TRAVAIL DEMANDÉ →
[1] D'après l'extrait sur les avions d'entraînement militaire à réaction, quelle nécessité s'imposera tant qu'existeront des avions pilotés ?
[2] Recopiez fidèlement le passage de l'extrait sur les avions d'entraînement militaire qui va de "1. Tout d’abord, au" à "dotées d’avions d’entraînement.".

EXTRAIT CHOISI →

________________

Aéronautique - Les avions d'entraînement militaires à réaction - Vers une modernisation de la défense aérienne des États-Unis - L'US Air Force a tiré les enseignements de la perte des B-52au-dessus du Nord-Vietnam
Les avions d’entraînement militaire à réaction
Bien que l’on n’y trouve pas le caractère prestigieux attaché à la réalisation des matériels aériens les plus sophistiqués, le marché des avions d’entraînement militaire à réaction n’en constitue pas moins un objectif majeur pour l’industrie aéronautique. En effet, dans ce domaine particulier, l’analyse de la conjoncture permet d’envisager l’avenir avec le plus grand optimisme. C’est ainsi que les spécialistes s’accordent généralement à relever de très nombreuses conditions favorables à un développement assez spectaculaire.
1. Tout d’abord, au risque d’énoncer un truisme, il est évident que tant qu’existeront des avions pilotés – et en fait longtemps encore – la nécessité s’imposera d’entretenir des écoles de pilotage dotées d’avions d’entraînement.

________________

LISTE DES DONNÉES →
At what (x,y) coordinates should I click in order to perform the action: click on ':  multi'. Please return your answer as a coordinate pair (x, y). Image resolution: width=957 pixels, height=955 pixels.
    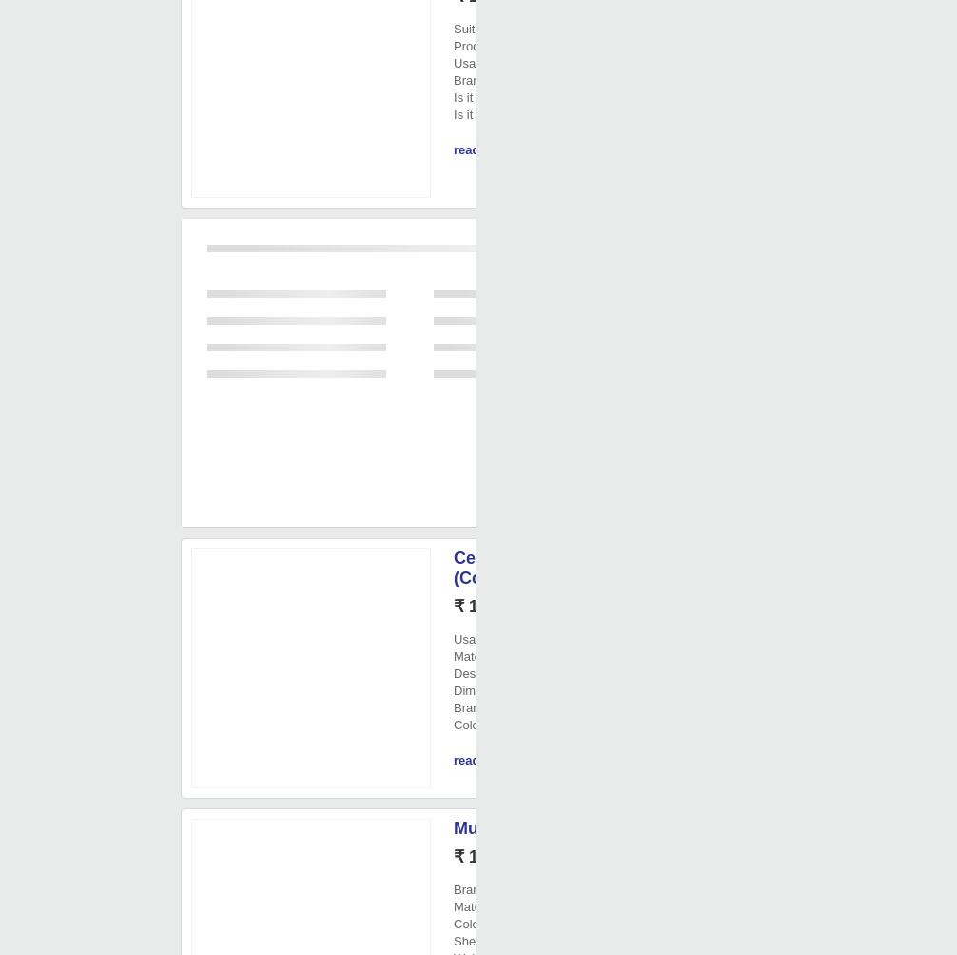
    Looking at the image, I should click on (500, 922).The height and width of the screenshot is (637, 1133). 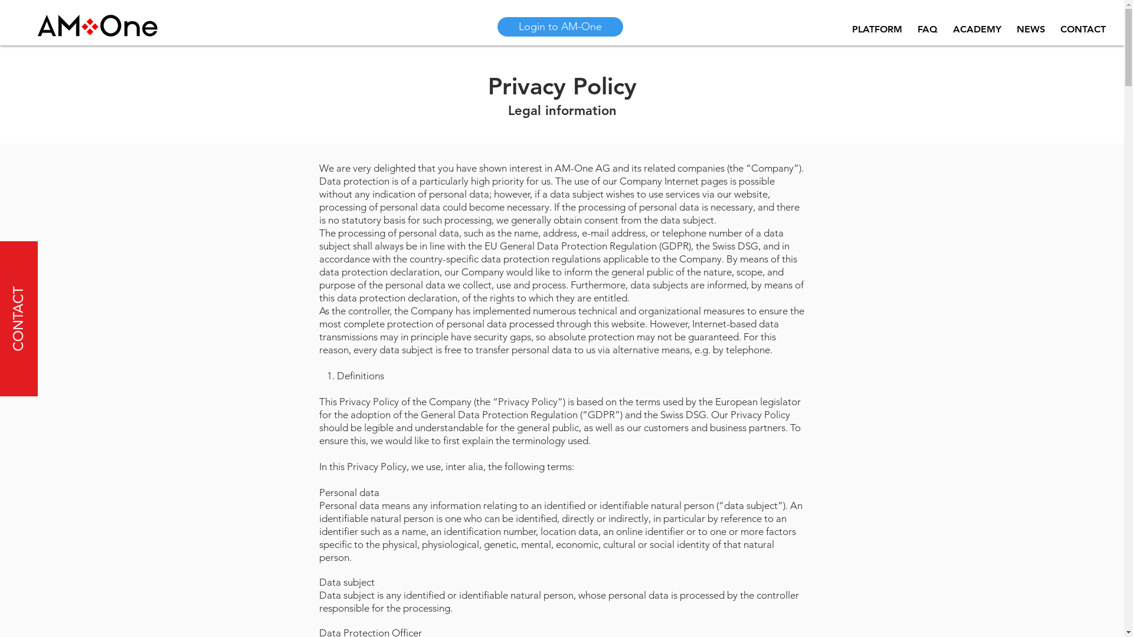 What do you see at coordinates (877, 29) in the screenshot?
I see `'PLATFORM'` at bounding box center [877, 29].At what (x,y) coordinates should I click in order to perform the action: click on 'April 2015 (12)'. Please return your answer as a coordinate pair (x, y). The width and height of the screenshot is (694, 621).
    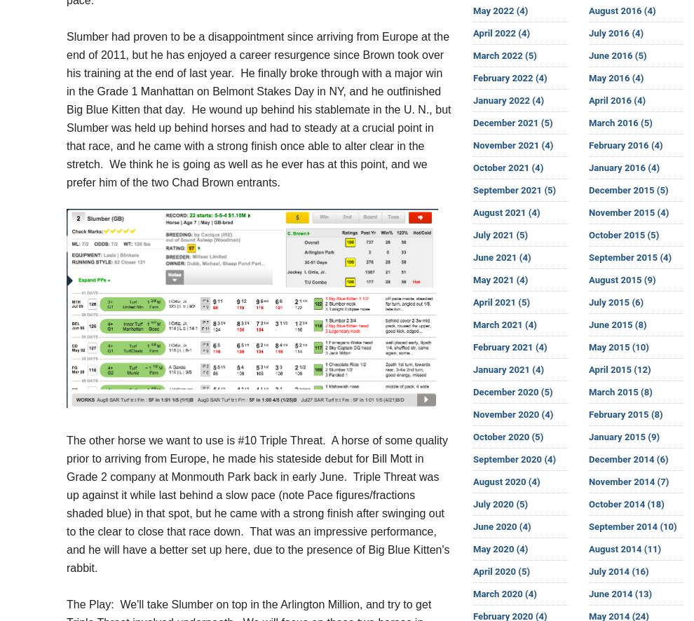
    Looking at the image, I should click on (619, 369).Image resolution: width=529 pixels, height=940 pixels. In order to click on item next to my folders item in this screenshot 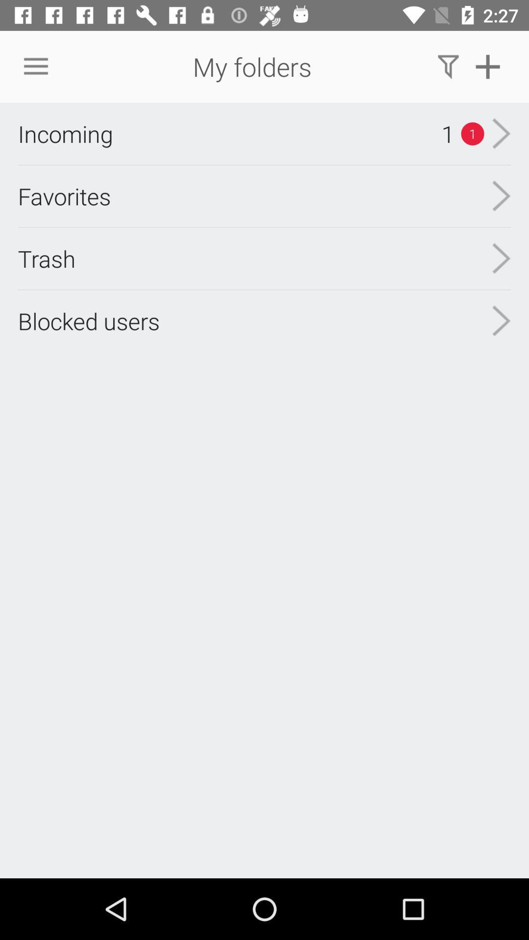, I will do `click(35, 66)`.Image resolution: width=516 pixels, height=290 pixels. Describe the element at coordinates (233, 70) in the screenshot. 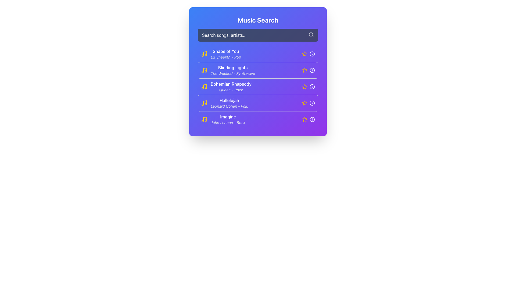

I see `the list item displaying the song title 'Blinding Lights' by 'The Weeknd - Synthwave'` at that location.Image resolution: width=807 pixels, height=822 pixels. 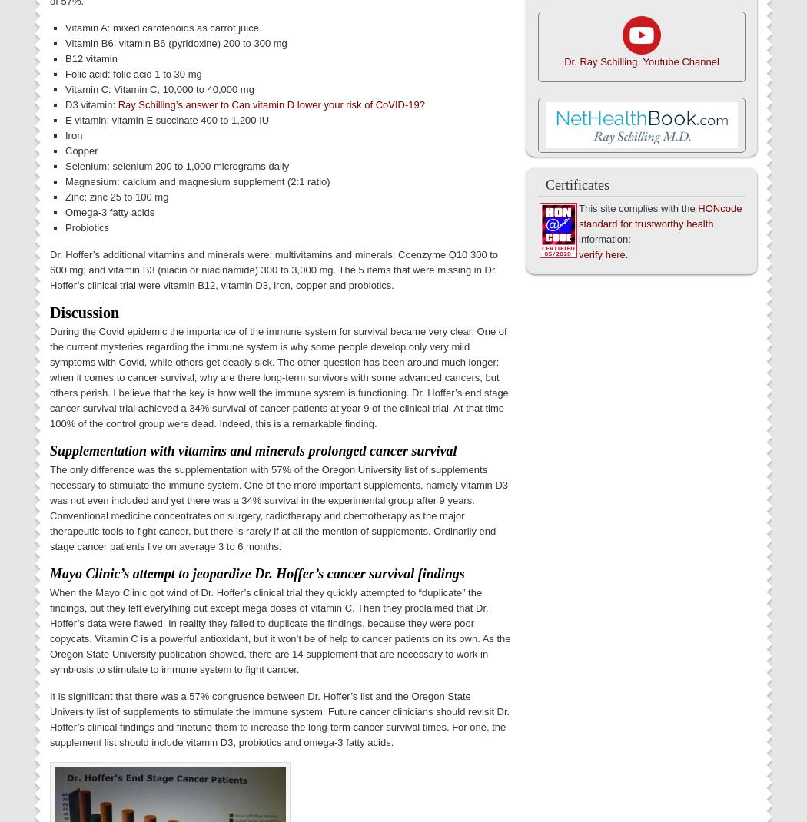 I want to click on 'Supplementation with vitamins and minerals prolonged cancer survival', so click(x=253, y=450).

________________

CORRIGÉ DE L'EXERCICE →
[1] Celle d'entretenir des écoles de pilotage dotées d'avions d'entraînement.

[2]
1. Tout d’abord, au risque d’énoncer un truisme, il est évident que tant qu’existeront des avions pilotés – et en fait longtemps encore – la nécessité s’imposera d’entretenir des écoles de pilotage dotées d’avions d’entraînement.